* begin Excerpted passage *

Just earlier in the same chapter, Smith stated that “by restraining… the importation of such goods from foreign countries” that the home market is already capable of producing and supplying, through “high duties or” “absolute prohibitions”, “the monopoly of the home market” can be secured for the “domestic industry” with “great encouragement” that would lead to the “employment” of “a greater share of both the labour and stock of the society.”

Smith argued this was the result of “the study of [individuals’] own advantage”, which might not necessarily be advantageous for society in subjective views, would nevertheless “naturally, or rather necessarily” lead them to the preference that’s the “most advantageous to the society.” Most orthodox economists, as we’ve seen just earlier, might suggest this quote to be an inviolable law of nature, with little to no regard for what specific reasons and in what context Smith meant in the quote.

* end Excerpted passage *
* begin Dataset content *

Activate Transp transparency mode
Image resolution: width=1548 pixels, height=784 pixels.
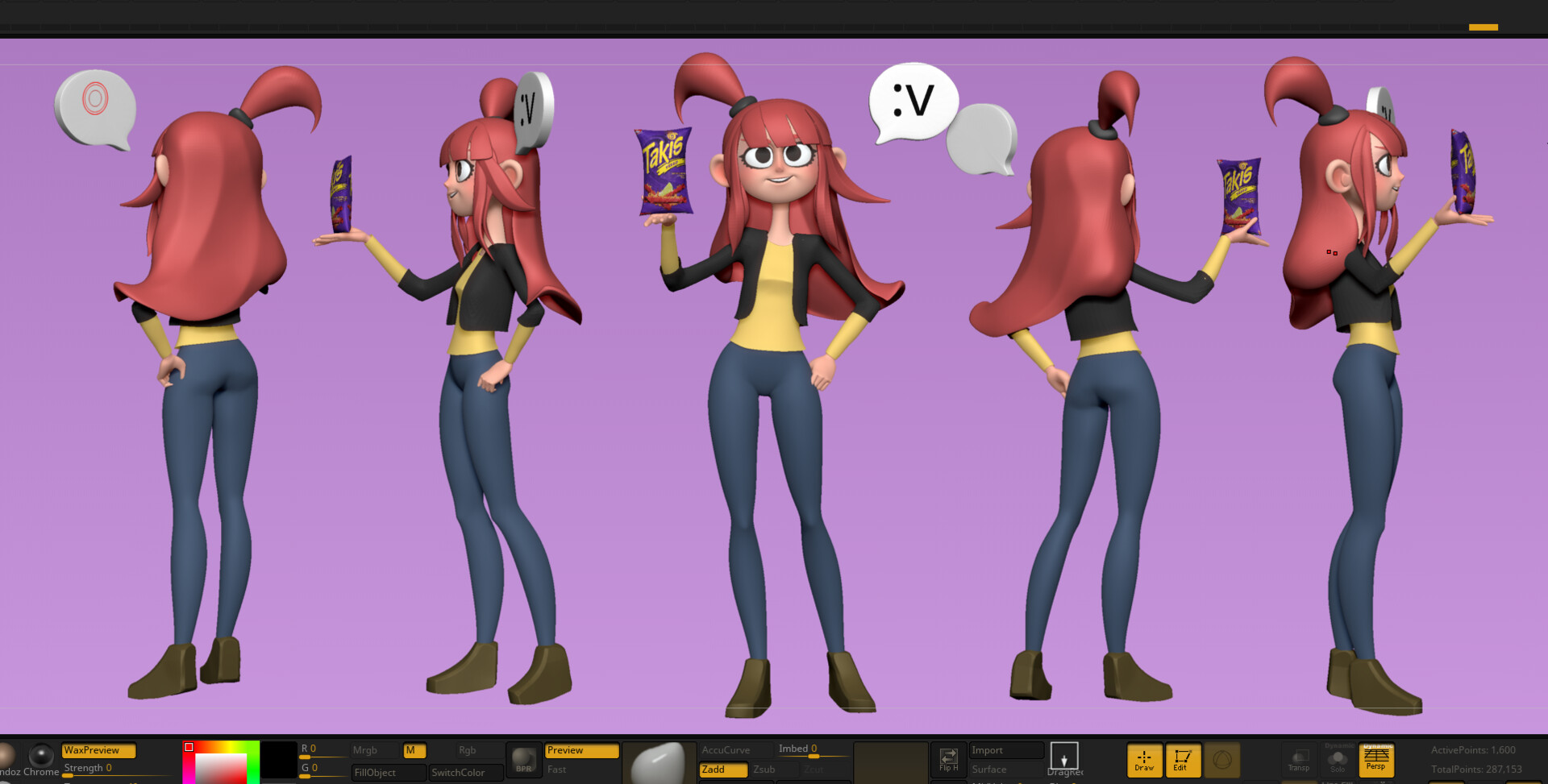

* end Dataset content *

## Given problem
Transcribe everything from "Smith argued this" down to "in the quote." in the passage on Smith and the home market, keeping every word and punctuation mark unchanged.

## Response below
Smith argued this was the result of “the study of [individuals’] own advantage”, which might not necessarily be advantageous for society in subjective views, would nevertheless “naturally, or rather necessarily” lead them to the preference that’s the “most advantageous to the society.” Most orthodox economists, as we’ve seen just earlier, might suggest this quote to be an inviolable law of nature, with little to no regard for what specific reasons and in what context Smith meant in the quote.